What to look for in an AI vendor contract
Procurement teams evaluating AI vendors for Vietnamese enterprise deployment should verify these specific contractual provisions before signing:
- Data Processing Agreement (DPA): Does the vendor provide a Vietnam-specific DPA that explicitly designates Vietnamese data centres as the processing location for your data? Generic global DPAs from US or European vendors typically do not satisfy Vietnamese requirements.
- Sub-processor disclosure: AI systems frequently use sub-processors — cloud infrastructure, model providers, monitoring services. The DPA should disclose all sub-processors and confirm their processing locations.
- Training data use: Does the vendor use customer data to retrain models? If yes, what consent mechanism is in place? This is material for PDPD compliance.
- Incident notification: Decree 13/2023 requires data breach notification to affected individuals within 72 hours of discovery. Does the vendor's contract include a breach notification obligation that enables you to meet this timeline?
- Audit rights: Vietnamese regulators can request evidence of compliance.

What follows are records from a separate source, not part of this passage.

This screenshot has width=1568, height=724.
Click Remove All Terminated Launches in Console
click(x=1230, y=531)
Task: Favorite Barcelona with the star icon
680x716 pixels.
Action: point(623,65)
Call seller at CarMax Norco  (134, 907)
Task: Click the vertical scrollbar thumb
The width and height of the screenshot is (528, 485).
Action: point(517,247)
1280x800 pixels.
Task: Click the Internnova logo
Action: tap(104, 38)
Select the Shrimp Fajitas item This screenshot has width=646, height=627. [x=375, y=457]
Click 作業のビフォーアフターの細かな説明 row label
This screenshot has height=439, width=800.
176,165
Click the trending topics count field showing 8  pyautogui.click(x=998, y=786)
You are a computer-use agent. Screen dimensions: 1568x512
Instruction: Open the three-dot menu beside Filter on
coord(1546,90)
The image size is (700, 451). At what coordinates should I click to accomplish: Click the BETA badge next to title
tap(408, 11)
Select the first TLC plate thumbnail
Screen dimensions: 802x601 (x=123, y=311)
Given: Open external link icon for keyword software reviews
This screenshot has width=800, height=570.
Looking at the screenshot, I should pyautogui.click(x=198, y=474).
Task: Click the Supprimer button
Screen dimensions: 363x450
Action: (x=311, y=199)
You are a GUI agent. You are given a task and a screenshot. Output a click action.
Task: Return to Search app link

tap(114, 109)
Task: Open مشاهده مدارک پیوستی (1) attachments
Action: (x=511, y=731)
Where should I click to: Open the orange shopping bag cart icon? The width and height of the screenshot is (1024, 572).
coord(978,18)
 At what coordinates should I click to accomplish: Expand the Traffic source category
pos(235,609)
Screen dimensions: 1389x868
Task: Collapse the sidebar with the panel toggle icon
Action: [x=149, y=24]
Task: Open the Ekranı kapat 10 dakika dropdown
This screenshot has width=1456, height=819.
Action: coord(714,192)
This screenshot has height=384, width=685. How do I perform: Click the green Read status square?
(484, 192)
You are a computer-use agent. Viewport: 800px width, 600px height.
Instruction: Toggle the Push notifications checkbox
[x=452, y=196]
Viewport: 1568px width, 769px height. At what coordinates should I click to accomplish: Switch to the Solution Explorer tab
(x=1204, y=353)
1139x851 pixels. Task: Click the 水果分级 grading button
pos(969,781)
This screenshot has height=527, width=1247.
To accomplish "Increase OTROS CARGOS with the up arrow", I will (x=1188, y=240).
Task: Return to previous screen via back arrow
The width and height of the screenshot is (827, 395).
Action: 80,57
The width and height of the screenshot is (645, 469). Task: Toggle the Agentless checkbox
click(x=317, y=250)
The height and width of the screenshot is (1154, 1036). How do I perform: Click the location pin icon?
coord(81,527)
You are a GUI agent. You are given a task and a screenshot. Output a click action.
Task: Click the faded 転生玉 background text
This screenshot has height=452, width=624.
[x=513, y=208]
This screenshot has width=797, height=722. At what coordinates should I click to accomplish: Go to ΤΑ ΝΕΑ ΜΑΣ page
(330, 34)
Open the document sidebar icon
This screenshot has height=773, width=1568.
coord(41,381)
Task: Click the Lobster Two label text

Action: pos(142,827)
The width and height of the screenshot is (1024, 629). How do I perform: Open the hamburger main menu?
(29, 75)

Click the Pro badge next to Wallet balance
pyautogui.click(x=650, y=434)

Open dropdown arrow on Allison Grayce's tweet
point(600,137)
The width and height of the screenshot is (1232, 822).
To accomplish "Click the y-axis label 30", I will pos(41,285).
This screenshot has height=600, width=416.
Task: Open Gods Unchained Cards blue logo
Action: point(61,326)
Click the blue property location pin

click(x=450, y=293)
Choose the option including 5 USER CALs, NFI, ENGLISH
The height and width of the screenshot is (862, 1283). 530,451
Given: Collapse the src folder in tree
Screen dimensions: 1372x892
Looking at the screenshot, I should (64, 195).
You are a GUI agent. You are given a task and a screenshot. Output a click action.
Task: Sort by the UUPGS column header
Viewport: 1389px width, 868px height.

Does your contract give you the right to audit the vendor's data handling practices?
On-premise and private cloud as compliance strategy
For enterprises in sectors with strict data sensitivity requirements — banking, healthcare, government — on-premise or private cloud deployment of AI systems is increasingly the only approach that satisfies both legal counsel and regulators without complex contractual engineering.
The objection to on-premise AI has historically been cost and capability: on-premise infrastructure was expensive, and the best AI models were only available as cloud APIs. Both constraints are weakening. Edge-deployable LLMs have reached production-grade capability at hardware costs accessible to mid-enterprise budgets. Private cloud deployments in Vietnamese data centres (Viettel IDC, VNPT, CMC) can now host competitive AI infrastructure at costs comparable to international cloud for equivalently-sized workloads, without the regulatory complexity of cross-border data flows.
The practical guidance for 2026: if your AI use case processes employee data, customer identity data, financial transaction data, or health information — build your vendor shortlist starting from providers that can demonstrate Vietnamese-territory data processing. Then evaluate features. The compliance risk of the reverse approach — evaluate features first, negotiate data residency as an afterthought — has become too large to accept.
Sources
Law No. 24/2018/QH14 — Cybersecurity Law of Vietnam, National Assembly, June 12, 2018.
Decree No. 13/2023/NĐ-CP — Personal Data Protection Decree, Government of Vietnam, April 17, 2023.
Indonesia Government Regulation No. 71/2019 — Electronic System and Transaction Operations, Government of Indonesia, 2019.
Thailand Personal Data Protection Act B.E. 2562 (2019), effective 2022, Royal Thai Government.
Singapore Personal Data Protection Act 2012 (No. 26 of 2012), Government of Singapore.
IDC — "Data Sovereignty and the Future of Cloud in Asia Pacific 2023," International Data Corporation, 2023.
ASEAN Digital Masterplan 2025, Association of Southeast Asian Nations, 2021.